──────── Records to process ────────

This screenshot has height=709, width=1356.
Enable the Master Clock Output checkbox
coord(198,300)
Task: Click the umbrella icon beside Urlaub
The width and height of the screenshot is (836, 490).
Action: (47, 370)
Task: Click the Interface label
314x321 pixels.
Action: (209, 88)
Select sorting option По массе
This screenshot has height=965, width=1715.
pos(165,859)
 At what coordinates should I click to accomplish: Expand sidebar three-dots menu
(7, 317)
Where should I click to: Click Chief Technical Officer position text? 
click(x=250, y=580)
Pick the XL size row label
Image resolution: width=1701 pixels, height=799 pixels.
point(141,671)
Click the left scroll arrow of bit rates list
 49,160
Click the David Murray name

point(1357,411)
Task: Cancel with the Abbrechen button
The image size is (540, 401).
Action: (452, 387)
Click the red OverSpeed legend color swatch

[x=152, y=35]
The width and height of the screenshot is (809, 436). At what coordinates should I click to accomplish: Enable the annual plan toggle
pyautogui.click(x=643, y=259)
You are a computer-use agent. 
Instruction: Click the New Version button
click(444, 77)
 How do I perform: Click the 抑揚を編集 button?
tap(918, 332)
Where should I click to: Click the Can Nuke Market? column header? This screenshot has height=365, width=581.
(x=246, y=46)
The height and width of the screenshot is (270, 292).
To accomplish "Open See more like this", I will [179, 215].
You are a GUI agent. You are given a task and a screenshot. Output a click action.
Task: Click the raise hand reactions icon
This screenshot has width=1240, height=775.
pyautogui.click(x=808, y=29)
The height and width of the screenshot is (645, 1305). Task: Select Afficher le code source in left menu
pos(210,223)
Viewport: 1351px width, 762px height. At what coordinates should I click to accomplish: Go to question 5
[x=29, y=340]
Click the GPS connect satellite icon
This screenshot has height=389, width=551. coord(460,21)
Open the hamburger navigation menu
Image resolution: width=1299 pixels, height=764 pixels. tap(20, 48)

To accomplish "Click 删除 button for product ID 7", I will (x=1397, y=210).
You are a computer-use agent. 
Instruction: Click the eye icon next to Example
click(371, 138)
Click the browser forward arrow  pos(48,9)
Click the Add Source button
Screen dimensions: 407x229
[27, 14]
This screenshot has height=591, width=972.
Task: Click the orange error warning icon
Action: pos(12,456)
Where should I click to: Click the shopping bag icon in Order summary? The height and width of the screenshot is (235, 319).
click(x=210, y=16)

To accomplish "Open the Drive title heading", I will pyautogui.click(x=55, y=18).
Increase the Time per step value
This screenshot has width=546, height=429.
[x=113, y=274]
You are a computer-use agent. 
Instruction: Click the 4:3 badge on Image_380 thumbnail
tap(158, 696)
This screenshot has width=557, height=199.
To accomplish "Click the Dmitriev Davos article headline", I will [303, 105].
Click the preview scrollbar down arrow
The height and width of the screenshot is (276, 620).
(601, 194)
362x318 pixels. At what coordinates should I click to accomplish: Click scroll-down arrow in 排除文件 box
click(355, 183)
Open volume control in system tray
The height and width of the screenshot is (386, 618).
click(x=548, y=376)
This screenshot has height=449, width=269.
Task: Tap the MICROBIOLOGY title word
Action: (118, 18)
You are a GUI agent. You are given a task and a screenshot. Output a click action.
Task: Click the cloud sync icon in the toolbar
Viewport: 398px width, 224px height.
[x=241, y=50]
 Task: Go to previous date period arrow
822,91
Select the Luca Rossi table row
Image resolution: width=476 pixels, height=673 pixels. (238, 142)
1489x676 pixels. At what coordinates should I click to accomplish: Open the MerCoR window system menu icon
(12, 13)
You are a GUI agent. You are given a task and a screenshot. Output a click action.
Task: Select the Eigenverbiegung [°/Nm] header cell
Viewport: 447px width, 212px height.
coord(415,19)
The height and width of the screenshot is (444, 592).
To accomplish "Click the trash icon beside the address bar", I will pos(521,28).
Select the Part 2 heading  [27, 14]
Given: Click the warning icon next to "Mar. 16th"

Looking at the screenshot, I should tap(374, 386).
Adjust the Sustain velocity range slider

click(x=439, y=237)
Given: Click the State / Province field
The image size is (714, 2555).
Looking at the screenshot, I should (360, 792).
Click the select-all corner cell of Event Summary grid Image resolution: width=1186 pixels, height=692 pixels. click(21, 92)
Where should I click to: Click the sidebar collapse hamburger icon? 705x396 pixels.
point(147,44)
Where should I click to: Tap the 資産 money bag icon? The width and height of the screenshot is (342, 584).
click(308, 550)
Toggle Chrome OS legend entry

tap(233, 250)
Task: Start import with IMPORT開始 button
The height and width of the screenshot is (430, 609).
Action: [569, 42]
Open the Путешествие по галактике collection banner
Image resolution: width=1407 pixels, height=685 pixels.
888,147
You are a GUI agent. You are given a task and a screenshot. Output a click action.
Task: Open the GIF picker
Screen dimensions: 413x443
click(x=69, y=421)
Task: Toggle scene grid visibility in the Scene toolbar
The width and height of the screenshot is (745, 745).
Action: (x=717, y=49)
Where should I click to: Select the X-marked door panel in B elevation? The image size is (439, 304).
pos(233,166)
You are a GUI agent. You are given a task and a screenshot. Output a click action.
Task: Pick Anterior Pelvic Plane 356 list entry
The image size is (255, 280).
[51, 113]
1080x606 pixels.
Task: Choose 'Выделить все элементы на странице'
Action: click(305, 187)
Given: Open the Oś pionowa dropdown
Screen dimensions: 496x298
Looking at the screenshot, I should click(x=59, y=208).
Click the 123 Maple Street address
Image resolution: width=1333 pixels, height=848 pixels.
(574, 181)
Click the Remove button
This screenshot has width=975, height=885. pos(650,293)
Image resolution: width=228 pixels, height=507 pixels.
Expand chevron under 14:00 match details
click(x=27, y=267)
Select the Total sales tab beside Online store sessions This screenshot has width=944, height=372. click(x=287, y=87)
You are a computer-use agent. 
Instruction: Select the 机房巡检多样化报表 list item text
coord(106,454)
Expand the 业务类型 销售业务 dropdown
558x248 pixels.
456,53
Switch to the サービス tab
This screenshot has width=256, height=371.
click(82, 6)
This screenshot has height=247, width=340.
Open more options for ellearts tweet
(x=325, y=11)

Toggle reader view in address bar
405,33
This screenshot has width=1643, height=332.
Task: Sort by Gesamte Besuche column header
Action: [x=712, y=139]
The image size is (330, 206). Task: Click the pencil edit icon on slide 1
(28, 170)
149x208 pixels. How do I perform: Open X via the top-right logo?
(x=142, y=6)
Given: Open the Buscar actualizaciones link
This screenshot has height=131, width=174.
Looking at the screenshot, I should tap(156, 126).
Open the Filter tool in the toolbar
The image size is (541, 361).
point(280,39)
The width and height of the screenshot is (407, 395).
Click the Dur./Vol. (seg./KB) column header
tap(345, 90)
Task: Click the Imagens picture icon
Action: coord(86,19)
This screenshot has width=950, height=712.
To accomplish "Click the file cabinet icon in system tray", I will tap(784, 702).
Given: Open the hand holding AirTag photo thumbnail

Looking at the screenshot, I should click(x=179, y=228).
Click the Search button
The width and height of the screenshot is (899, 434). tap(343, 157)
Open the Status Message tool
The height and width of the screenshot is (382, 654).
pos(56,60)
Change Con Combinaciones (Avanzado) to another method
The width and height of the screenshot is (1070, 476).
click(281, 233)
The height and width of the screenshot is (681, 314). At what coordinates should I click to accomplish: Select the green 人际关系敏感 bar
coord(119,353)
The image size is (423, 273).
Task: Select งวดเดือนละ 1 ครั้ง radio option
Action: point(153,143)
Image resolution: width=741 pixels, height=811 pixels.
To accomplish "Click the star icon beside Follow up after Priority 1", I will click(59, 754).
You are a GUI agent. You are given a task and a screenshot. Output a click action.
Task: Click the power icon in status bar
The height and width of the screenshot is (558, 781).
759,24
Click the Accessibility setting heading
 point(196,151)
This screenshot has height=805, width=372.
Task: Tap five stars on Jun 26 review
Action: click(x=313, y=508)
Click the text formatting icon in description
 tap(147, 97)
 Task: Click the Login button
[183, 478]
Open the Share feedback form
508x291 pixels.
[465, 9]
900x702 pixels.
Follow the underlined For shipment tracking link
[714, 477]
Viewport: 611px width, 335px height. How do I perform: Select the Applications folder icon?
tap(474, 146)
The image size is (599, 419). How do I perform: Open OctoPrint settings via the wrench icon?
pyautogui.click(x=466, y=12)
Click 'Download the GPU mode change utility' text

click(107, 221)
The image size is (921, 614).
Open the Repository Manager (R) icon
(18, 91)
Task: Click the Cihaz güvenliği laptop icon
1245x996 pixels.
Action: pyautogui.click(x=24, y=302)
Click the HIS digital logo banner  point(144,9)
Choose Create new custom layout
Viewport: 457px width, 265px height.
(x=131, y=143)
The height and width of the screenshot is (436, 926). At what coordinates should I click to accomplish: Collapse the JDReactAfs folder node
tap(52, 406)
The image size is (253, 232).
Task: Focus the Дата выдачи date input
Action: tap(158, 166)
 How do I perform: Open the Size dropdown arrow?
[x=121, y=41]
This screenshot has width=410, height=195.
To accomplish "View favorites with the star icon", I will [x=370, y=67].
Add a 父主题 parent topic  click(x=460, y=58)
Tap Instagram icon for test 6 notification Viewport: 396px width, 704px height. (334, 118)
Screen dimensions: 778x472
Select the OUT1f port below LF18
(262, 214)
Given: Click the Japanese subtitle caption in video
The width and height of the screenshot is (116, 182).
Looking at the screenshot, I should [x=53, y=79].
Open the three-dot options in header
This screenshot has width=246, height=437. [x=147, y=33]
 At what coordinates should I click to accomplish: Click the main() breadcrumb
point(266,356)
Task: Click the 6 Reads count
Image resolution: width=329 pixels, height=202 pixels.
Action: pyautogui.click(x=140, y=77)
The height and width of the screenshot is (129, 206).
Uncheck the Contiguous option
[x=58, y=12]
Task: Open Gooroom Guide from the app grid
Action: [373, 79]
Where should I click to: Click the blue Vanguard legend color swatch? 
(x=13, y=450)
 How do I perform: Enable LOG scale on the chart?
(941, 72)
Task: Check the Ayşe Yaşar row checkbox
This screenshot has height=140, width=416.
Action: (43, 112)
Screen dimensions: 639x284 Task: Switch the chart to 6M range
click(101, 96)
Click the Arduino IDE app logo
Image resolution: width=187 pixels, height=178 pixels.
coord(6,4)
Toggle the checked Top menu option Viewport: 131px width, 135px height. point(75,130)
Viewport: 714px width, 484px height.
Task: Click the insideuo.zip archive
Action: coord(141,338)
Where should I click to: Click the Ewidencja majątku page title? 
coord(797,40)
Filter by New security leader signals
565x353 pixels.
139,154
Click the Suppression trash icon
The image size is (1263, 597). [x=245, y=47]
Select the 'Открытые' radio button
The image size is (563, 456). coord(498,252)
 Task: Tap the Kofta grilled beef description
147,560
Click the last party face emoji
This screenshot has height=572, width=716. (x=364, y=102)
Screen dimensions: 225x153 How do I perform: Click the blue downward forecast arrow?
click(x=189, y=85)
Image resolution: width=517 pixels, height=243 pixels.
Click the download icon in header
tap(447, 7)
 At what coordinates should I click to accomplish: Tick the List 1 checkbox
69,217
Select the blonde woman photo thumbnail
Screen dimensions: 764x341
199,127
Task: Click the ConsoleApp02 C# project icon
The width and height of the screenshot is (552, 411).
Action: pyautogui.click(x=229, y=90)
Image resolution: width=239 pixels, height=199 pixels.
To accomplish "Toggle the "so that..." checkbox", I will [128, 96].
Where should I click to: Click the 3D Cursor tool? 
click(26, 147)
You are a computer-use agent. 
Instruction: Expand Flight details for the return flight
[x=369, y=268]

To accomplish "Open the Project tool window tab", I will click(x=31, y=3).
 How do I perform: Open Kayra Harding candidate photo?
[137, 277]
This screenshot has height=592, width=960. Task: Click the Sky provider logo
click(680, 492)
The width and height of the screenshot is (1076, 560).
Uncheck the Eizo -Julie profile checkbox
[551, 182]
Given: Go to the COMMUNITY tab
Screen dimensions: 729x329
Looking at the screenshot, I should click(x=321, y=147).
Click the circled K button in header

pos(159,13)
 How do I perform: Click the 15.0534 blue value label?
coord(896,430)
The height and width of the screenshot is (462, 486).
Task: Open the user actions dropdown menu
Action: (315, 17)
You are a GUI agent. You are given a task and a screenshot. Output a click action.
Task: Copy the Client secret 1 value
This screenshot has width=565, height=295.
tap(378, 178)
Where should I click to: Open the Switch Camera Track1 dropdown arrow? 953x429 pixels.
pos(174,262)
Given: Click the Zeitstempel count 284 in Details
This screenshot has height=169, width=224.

────────

Exercise instructions: Exactly as written, please reproduce the lines from the first line of the data to the line containing "Task: Click the raise hand reactions icon", inclusive, and nothing else.

Output of the task:
This screenshot has height=709, width=1356.
Enable the Master Clock Output checkbox
coord(198,300)
Task: Click the umbrella icon beside Urlaub
The width and height of the screenshot is (836, 490).
Action: (47, 370)
Task: Click the Interface label
314x321 pixels.
Action: (209, 88)
Select sorting option По массе
This screenshot has height=965, width=1715.
pos(165,859)
 At what coordinates should I click to accomplish: Expand sidebar three-dots menu
(7, 317)
Where should I click to: Click Chief Technical Officer position text? 
click(x=250, y=580)
Pick the XL size row label
Image resolution: width=1701 pixels, height=799 pixels.
point(141,671)
Click the left scroll arrow of bit rates list
 49,160
Click the David Murray name

point(1357,411)
Task: Cancel with the Abbrechen button
The image size is (540, 401).
Action: (452, 387)
Click the red OverSpeed legend color swatch

[x=152, y=35]
The width and height of the screenshot is (809, 436). At what coordinates should I click to accomplish: Enable the annual plan toggle
pyautogui.click(x=643, y=259)
You are a computer-use agent. 
Instruction: Click the New Version button
click(444, 77)
 How do I perform: Click the 抑揚を編集 button?
tap(918, 332)
Where should I click to: Click the Can Nuke Market? column header? This screenshot has height=365, width=581.
(x=246, y=46)
The height and width of the screenshot is (270, 292).
To accomplish "Open See more like this", I will [179, 215].
You are a GUI agent. You are given a task and a screenshot. Output a click action.
Task: Click the raise hand reactions icon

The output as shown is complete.